Y es que el sobresalto, como con los terremotos, tampoco se puede predecir. De repente, se abre en las entrañas de nuestros corazones la falla de la indómita nostalgia, y la sangre volcánica arrastra por todas las coladas nerviosas de nuestro cuerpo la imagen de aquella mirada de ojos de miel y el roce de sus dedos en el cabello crespo que cae por la nuca, y aquellos labios, esa forma que tenían sus labios de pensar las palabras, de mover las palabras, esa forma que tenían sus labios de callar los suspiros, esa forma que tenían sus labios de respirar el acento, esa forma que tenían sus labios de besar las sílabas, solo las sílabas: las sílabas que decían mi nombre y que ya nunca más lo besarán.
Un corazón así en la pantalla del ordenador de mi cardiólogo, ay, sería toda una obra de arte barroca: «compleja, enrevesada, taquicárdica, llena de extrasístoles». Difícil de leer, como un cuadro abstracto de Kandinsky, con arritmias y relámpagos, tropiezos y vahídos, sturm und drang, eclosiones y brochazos rojos al aire. Si los electros de esos corazones sonaran, se escucharía música aleatoria de John Cage: sin ritmo, apelotonada, caótica, abierta, al azar, ruidista.

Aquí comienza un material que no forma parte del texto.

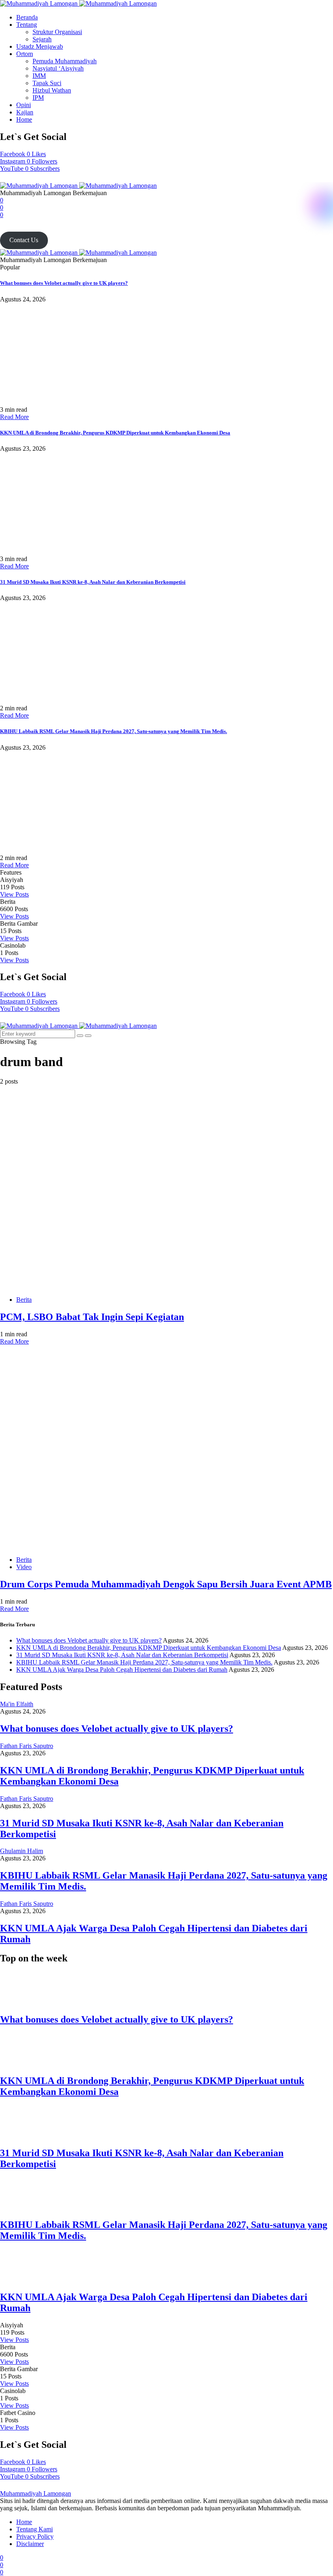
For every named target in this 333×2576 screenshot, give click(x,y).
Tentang (26, 24)
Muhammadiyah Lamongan (35, 2493)
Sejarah (42, 39)
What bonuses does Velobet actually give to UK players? (64, 283)
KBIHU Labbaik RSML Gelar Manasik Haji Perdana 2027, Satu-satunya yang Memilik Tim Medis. (113, 731)
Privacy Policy (35, 2536)
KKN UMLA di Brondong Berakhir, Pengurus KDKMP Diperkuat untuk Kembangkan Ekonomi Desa (115, 433)
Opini (23, 104)
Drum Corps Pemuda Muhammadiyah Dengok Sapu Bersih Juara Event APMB (166, 1584)
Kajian (24, 112)
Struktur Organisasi (57, 31)
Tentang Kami (34, 2529)
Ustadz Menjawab (39, 46)
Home (24, 119)
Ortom (24, 53)
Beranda (27, 17)
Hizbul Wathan (51, 90)
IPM (38, 97)
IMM (39, 75)
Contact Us (23, 240)
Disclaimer (30, 2543)
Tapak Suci (46, 83)
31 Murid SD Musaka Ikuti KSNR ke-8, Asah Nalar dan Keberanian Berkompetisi (93, 582)
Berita (24, 1299)
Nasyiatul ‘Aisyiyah (58, 68)
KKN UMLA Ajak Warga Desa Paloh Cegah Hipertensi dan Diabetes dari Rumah (121, 1669)
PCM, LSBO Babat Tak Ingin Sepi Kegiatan (92, 1317)
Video (24, 1566)
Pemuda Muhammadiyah (64, 61)
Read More (14, 416)
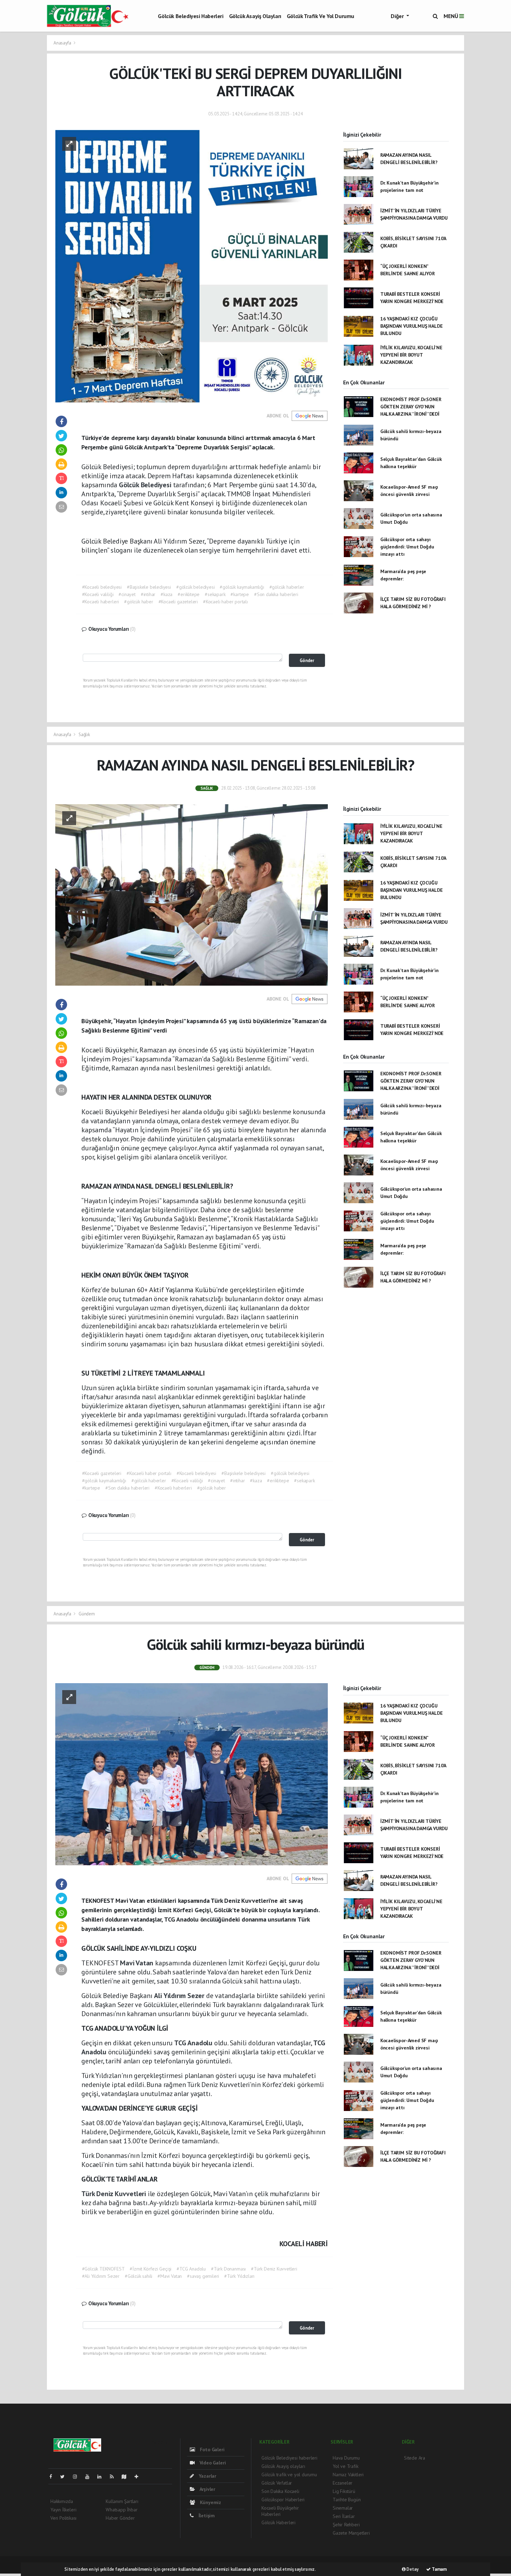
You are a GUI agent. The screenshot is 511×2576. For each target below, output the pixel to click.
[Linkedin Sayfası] (102, 2476)
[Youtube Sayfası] (90, 2476)
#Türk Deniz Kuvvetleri (274, 2269)
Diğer (398, 16)
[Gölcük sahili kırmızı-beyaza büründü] (191, 1774)
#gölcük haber (138, 601)
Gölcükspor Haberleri (283, 2499)
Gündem (87, 1614)
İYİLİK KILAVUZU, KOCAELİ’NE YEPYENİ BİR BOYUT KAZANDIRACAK (411, 354)
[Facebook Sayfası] (53, 2476)
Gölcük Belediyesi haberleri (190, 16)
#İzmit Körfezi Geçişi (150, 2269)
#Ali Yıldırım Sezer (101, 2276)
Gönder (307, 660)
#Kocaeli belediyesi (102, 587)
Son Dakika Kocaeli (280, 2491)
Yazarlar (206, 2476)
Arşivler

El mío podría ser uno de esos corazones.
El cardiólogo se pone de pie, me da la mano y me dice que todo está bien y que de todo me olvide. Pero hay corazones de los que uno jamás se podrá olvidar. Hoy mi corazón palpita de más al recordar a otro corazón muy cercano, tan cercano que corría la misma sangre por nuestras venas. Era mayor que yo, y sin embargo, mi corazón ahora ya es más viejo. El suyo se detuvo en un suspiro, una nublada tarde de noviembre. Un contratiempo de hace ya siete años. Hace nada. Hace mucho. Hoy, ayer, mañana. Nunca. Siempre. Qué difícil nos resulta leer el corazón del tiempo.